### Source document
The 'ev+a 2007' exhibition features just 32 artists, which is exactly how its curator, Klaus Ottmann, intended it, writes Aidan Dunne
Each year, Limerick's exhibition of "visual+ art", ev+a, takes its character from the curator who is brought in to select it. Coming from an international arena, this curator is likely to be relatively unacquainted with Irish art, a vertical invader who is immune to local hierarchies and prejudices. This year's invader is Klaus Ottmann, a freelance curator and scholar who was born and brought up in Germany but has been based in the United States since 1983.
Arriving in Limerick for the first time, he was greeted with about 550 potential exhibits. From this beginning, he has come up with a show featuring work by 32 artists in all, which means there was quite a rate of attrition.
It sounds drastic and, for all those artists who submitted work and didn't get in, it is. But it is not, ultimately, a case of good and bad, more the nature of the show as it took shape in the selector's mind. "The reason there isn't more work in the show is because I couldn't fit more," Ottmann explains. "For example, I was surprised that there were so many video submissions. That's difficult - you can't show that many. They take up a lot of space." And, he might have added, time. In fact, the relatively low number of exhibitors in his extremely eclectic show is a reflection of his general philosophy.
Ottmann is a lean and bookish-looking man, and a careful, thoughtful speaker. Striding through the city in an elegant black overcoat, he has an almost clerical air about him. "My style as a curator is that if possible you should present more than one work by an artist. That's why I asked for more pictures from several people in ev+a. And I like to give each artist their own space. I like lots of white space, so that it's not too crowded and you can take each work on its own terms." When he selected the prestigious Santa Fe Biennial he took this to extremes, including just 13 artists. "A shockingly low number," he acknowledges, "but no one complained about there being too few."

### Directive
Answer these questions using the article on the ev+a 2007 exhibition.
(a) Since what year has Klaus Ottmann been based in the United States?
(b) About how many potential exhibits greeted him on his first arrival in Limerick?
(c) How many artists did he include when he selected the Santa Fe Biennial?

### Material
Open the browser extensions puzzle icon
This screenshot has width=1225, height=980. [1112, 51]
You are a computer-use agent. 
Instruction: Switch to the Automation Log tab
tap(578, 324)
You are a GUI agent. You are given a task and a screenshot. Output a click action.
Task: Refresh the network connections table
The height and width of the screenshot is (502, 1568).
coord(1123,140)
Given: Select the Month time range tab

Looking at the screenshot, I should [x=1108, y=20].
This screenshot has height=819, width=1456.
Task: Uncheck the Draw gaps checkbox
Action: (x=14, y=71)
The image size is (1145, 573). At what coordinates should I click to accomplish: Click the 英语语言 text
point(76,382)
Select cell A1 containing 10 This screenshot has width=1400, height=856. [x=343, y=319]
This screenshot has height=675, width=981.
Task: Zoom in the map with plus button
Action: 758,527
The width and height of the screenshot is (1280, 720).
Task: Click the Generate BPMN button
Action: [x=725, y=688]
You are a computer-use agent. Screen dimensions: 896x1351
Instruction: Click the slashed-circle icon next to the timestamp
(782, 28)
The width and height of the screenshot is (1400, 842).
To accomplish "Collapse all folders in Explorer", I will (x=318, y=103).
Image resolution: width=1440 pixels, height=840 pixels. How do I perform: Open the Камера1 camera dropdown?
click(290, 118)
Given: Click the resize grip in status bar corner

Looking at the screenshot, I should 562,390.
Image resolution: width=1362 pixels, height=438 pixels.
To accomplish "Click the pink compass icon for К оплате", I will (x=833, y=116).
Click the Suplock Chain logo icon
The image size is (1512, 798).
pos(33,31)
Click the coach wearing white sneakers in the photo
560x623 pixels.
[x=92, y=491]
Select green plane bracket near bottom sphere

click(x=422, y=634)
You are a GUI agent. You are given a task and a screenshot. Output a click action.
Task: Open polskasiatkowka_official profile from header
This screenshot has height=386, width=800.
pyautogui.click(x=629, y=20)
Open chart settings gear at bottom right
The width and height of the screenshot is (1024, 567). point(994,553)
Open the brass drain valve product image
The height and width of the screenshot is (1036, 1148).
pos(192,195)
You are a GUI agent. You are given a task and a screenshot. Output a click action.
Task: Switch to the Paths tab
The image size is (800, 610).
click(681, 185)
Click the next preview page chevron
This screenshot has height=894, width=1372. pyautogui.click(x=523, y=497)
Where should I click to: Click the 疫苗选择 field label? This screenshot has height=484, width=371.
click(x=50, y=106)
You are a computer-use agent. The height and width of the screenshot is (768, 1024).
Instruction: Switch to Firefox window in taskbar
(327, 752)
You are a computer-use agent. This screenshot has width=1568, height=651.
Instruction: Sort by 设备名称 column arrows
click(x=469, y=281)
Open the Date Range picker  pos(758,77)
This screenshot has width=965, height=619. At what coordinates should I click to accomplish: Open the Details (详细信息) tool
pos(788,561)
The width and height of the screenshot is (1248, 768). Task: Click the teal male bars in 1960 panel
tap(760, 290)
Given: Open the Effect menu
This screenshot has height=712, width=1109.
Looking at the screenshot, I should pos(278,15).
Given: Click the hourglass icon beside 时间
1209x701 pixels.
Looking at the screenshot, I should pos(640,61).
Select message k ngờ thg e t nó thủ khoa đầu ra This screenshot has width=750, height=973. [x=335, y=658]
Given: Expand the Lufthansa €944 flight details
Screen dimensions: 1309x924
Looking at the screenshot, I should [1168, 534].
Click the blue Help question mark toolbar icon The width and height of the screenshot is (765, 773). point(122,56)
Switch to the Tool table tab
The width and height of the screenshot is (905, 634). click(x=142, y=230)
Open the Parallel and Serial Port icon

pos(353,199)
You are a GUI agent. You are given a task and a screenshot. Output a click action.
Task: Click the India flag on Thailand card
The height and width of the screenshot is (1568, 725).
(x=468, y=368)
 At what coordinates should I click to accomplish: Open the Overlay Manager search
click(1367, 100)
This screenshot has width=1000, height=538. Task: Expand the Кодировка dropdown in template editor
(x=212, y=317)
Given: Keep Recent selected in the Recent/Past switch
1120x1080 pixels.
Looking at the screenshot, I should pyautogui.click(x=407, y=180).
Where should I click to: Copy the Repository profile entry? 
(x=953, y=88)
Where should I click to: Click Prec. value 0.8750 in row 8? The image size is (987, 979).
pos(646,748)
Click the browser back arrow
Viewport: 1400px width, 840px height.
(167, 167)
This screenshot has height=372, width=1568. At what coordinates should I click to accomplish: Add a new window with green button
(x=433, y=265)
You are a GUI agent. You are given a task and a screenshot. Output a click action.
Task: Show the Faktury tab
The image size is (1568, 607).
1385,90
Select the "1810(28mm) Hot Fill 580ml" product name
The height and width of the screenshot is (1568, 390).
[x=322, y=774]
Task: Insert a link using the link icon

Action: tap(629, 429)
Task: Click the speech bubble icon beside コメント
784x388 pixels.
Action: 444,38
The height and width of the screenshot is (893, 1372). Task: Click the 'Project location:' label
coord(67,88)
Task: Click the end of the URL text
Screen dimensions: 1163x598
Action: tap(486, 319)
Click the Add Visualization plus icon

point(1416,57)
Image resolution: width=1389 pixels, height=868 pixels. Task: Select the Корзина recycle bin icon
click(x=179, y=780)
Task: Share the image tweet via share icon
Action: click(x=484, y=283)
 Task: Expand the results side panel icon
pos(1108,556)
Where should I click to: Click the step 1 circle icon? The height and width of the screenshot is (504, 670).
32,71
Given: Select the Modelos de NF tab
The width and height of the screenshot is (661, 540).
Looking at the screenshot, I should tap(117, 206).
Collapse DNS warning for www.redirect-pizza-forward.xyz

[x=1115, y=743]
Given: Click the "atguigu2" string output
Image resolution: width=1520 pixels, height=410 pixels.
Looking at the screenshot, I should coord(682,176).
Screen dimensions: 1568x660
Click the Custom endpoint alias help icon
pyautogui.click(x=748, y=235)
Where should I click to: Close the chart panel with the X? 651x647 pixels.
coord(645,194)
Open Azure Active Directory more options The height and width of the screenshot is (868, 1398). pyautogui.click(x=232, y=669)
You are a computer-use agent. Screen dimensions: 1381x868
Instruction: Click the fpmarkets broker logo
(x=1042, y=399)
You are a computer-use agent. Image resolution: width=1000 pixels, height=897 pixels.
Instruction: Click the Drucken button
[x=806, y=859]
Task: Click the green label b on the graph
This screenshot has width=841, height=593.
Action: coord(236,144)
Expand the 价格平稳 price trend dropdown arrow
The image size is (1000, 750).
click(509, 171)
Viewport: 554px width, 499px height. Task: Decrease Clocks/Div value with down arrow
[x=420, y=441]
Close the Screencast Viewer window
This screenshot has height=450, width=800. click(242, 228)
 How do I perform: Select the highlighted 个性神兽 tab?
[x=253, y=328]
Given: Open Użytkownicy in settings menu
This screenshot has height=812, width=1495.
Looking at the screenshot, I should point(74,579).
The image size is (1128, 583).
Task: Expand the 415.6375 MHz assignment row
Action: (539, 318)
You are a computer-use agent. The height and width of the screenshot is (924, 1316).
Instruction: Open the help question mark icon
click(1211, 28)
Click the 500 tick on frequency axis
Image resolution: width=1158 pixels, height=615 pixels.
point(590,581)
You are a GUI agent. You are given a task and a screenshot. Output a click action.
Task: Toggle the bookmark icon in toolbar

### Task output
(a) 1983
(b) About 550
(c) 13